Over 350 Syrian expatriate opposition leaders, from a wide range of political currents, including liberal and Muslim fundamentalist, met in Istanbul Saturday. They had originally intended to meet at the same time as dissidents still in Damascus convened their own meeting, but the site of that planned congress was attacked Friday by the Syrian military.
The Istanbul congress elected a 25-person National Salvation Council, essentially a shadow government, to challenge President Bashar al-Asad and his ruling Baath Party. The congress announced that given the harsh crackdown by al-Asad on dissenters, which is estimated to have cost over 1,000 lives, they could no longer contemplate negotiating with him.
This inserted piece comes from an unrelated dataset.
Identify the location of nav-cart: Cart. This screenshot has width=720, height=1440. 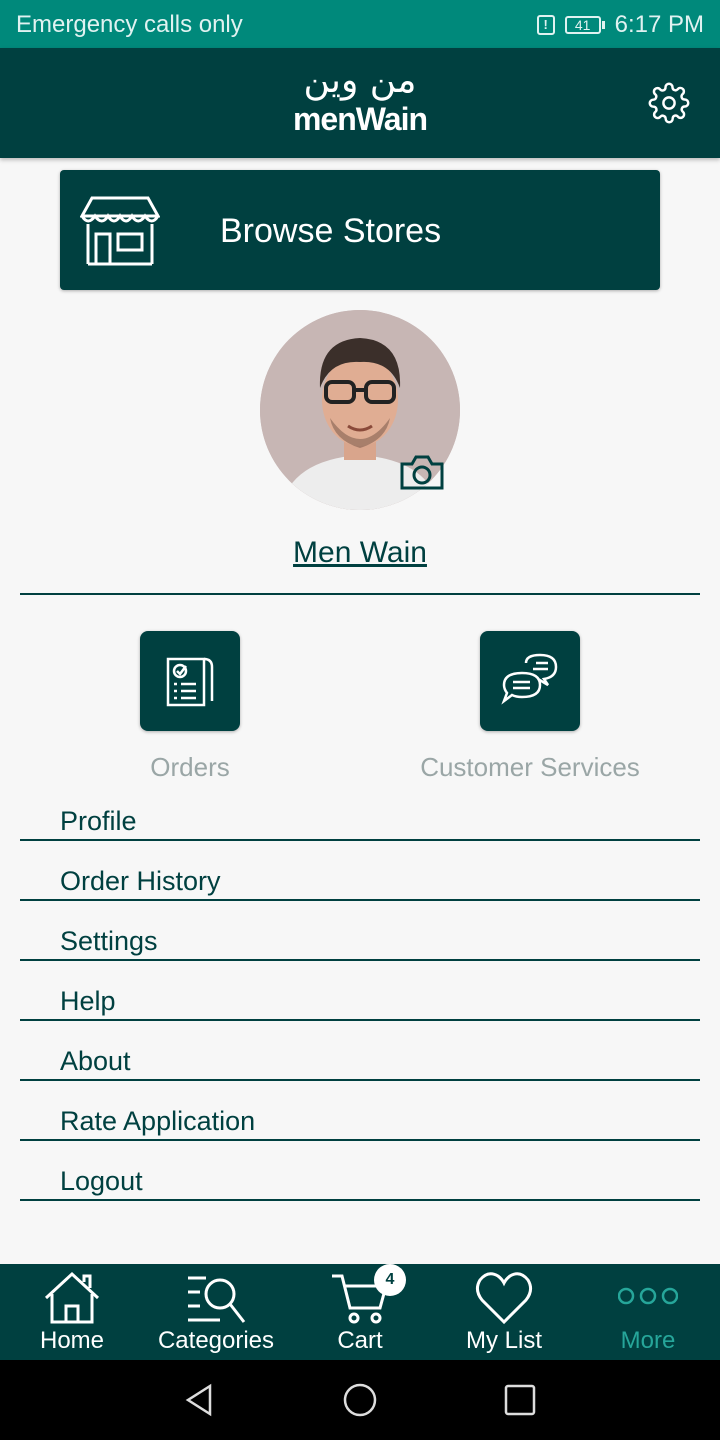
(360, 1312).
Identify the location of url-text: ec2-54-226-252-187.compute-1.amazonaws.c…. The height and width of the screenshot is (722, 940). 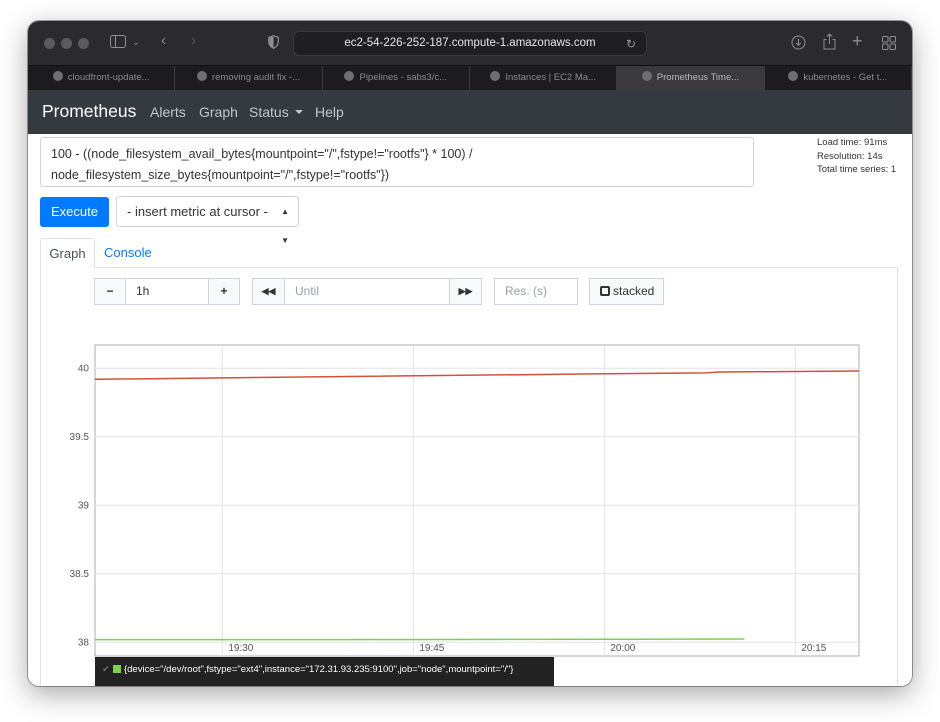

He will, they demanded, simply have to step down.
On Friday, the biggest demonstrations yet swept a country that has seen concerted rallies grow steadily for months. Although the estimate of dissidents that a million protesters came out Friday strikes me as likely an exaggeration, no doubt they were quite large, and larger than anything seen yet.
Still, we haven’t seen the kind of marches in the capital that characterized the successful Tunisian and Egypt uprisings, nor has there been a significant split in the Syrian officers corps over repressing the demonstrators. There have been growing demonstrations in the Damascus suburbs, according to unverified Youtube videos.
Aljazeera English reports:
Also on Saturday, the regime released 28 intellectuals and artists arrested last Thursday, who had been calling for protests.
US Secretary of State Hilary Clinton expressed frustration at the impotence of the outside world to affect developments inside Syria. Actually, the al-Asad regime is being actively defended from the UN Security Council by Russia. The Soviet Union had been an important patron to Baathist Syria, and the Medvedev/ Putin government seems to want to retain al-Asad as a client for the new Russia. The US has mainly sanctioned Syria for the crackdown through ratcheting up financial sanctions.